Response: With respect to each Fund, the following sentence will be added as the new last sentence to the last paragraph in the “Adviser Managed Strategy Component” sub-section of the Fund’s “Principal Investment Strategies” section of the Prospectus:
Although not currently contemplated, the Financial Adviser may provide the operating capital for the Fund when the Fund is not an active component of the Adviser Managed Strategy.
This sentence will be added to the Prospectus in the next Pre-Effective Amendment to the Trust’s Registration Statement on Form N-1A filed with the SEC.
2. Comment: From the Financial Adviser’s perspective, does the Adviser Managed Strategy create an investment company?
Response: A response to your comment requires an in-depth, fact-sensitive legal analysis of the characteristics of the discretionary investment advisory services the Financial Adviser provides to its clients.

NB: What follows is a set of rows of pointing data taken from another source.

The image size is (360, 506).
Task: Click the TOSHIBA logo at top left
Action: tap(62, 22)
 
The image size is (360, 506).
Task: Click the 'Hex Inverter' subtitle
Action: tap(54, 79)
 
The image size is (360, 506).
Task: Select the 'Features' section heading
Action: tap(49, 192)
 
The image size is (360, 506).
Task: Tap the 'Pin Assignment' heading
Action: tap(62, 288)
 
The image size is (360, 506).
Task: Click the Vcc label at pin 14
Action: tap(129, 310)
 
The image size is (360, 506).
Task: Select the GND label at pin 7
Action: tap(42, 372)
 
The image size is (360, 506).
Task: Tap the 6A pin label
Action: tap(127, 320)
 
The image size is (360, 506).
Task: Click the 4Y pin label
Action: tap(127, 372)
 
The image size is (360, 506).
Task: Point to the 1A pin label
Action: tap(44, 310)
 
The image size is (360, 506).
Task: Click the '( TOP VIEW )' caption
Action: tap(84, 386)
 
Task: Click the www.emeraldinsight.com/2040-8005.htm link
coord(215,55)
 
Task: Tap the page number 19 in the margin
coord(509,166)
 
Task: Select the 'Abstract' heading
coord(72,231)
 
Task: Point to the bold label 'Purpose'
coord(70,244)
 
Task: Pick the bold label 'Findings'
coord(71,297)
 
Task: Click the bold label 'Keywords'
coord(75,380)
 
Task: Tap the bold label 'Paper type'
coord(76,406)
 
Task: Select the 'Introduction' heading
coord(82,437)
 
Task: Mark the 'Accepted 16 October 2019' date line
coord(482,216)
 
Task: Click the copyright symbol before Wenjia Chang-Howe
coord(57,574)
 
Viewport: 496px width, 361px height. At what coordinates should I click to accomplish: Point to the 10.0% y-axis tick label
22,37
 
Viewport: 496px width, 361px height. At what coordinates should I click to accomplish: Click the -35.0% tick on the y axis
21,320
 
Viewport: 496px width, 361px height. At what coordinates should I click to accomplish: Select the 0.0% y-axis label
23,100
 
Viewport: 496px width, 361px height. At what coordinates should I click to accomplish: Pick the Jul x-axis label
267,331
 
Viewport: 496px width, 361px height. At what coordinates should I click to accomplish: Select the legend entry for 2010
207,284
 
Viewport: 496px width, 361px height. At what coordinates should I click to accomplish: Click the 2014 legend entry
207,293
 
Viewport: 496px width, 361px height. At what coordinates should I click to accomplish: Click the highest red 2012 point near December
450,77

The Financial Adviser, and not the Trust, is in the best position to undertake this analysis and, therefore, the Trust has requested the Financial Adviser respond to your comment. The response below has been provided by the Financial Adviser to the Trust for purposes of responding to your comment. The Trust has not independently verified the facts or analyzed the legal conclusion provided by the Financial Adviser, although the Trust has no reason to believe that such facts are incorrect or the legal conclusion is unreasonable.
Financial Adviser’s Response
The Financial Adviser does not believe that the Adviser Managed Strategy creates an investment company, because the Financial Adviser intends to operate the Strategy in accordance with the conditions of Rule 3a-4 under the 1940 Act. In particular, the Financial Adviser intends to manage each client’s account in the Strategy on the basis of the client’s financial situation and investment objectives and in accordance with any reasonable restrictions imposed by the client on the management of the account. Financial Adviser personnel currently conduct and expect to continue to conduct at least two interviews with the client to obtain information about the client’s financial situation and investment objectives before opening an account. In addition, Financial Adviser personnel intend to contact the client annually to determine whether there have been any changes in the client’s financial situation or investment objectives, and whether the client wishes to impose or modify any reasonable restrictions on the management of the client’s account. The account opening documents will be designed to provide clients an opportunity to select from among several recommended allocations between the Tactical Offensive Equity Fund and the Tactical Offensive Fixed Income Fund, and between the Tactical Defensive Fund and a money market fund, or to select a custom allocation for one or both pairs of Funds.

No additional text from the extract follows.